I can use private APIs to make some progress but I'm essentially re-implementing stuff already there.

If most of load_model could be broken out to be available as a download_model. Probably same with other load_X things. Then it would be fairly easy to add options for people who don't want to hassle HuggingFace too much.

josevalim commented 3 months ago

The load model should be fast compared to the download, as it does not compile anything, and it will help validate you have downloaded the right artifact. And I believe safe tensors, which we want to make the default, load parameters lazily, so it should be even less work.

lawik commented 3 months ago

Maybe the right idea but this makes it kind of rough if you just want to load/upload the model on machine that isn't set up for inference. Or at least with the times I'm seeing.

Example: https://huggingface.co/google-bert/bert-base-cased

Download, clocked by counting out loud while the progress bars were going:

~14 seconds

Total load_model execution time:

76 seconds

Tested with:

:timer.tc(fn -> Bumblebee.load_model({:hf, "google-bert/bert-base-cased"}) end) |> elem(0) |> then(& &1 / 1000) |> IO.inspect(label: "ms")

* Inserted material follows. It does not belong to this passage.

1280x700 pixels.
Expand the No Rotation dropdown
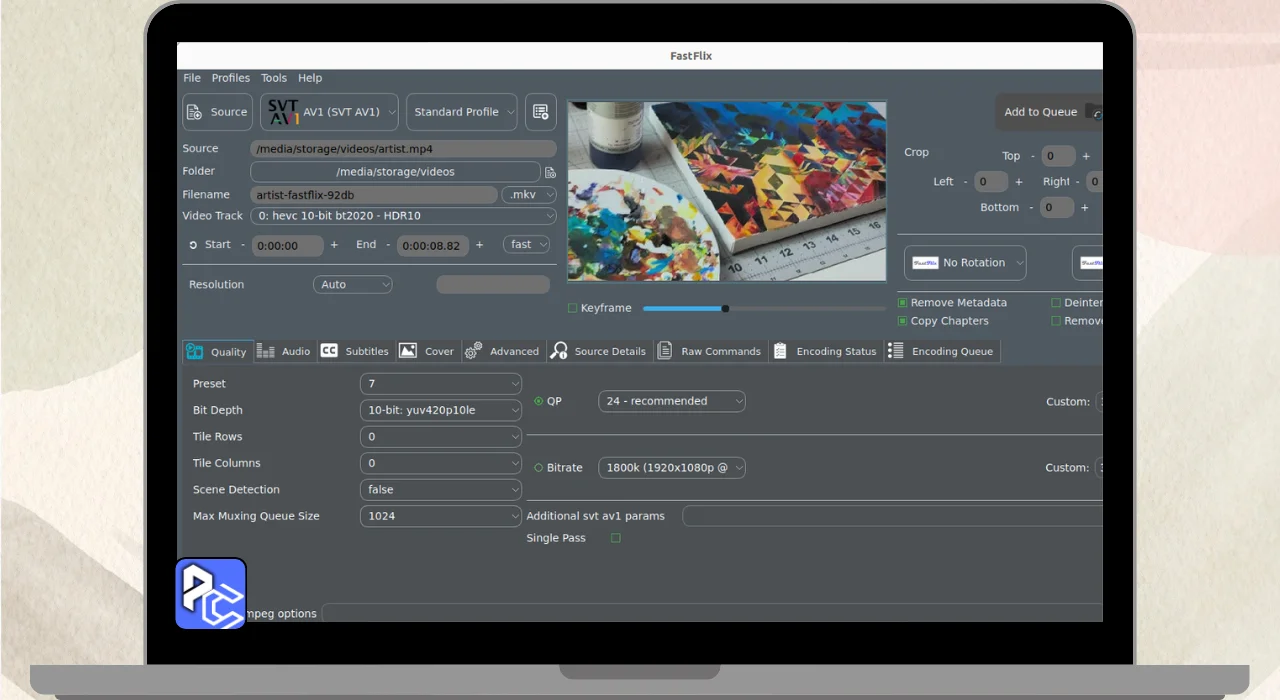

No configuration done at all.

lawik commented 3 months ago

Ideally I'd love to stream the download from hugging face to an S3-compatible but that is further out of scope from what Bumblebee is about.

jonatanklosko commented 3 months ago

You can take files from HF repository and put in S3 or wherever, then when you download onto the local machine use {:file, path_to_repo_dir} (just make sure you don't copy parameter files in multiple formats, as that would be unnecessary).

In the future we may have our own serialisation format for things, but I don't think we should be exposing the download of hf/transformers files.

76 seconds

You'd need to use EXLA.Backend, because there are some transformations that are going to be slow otherwise.

lawik commented 3 months ago

That was a lot faster. I can make do.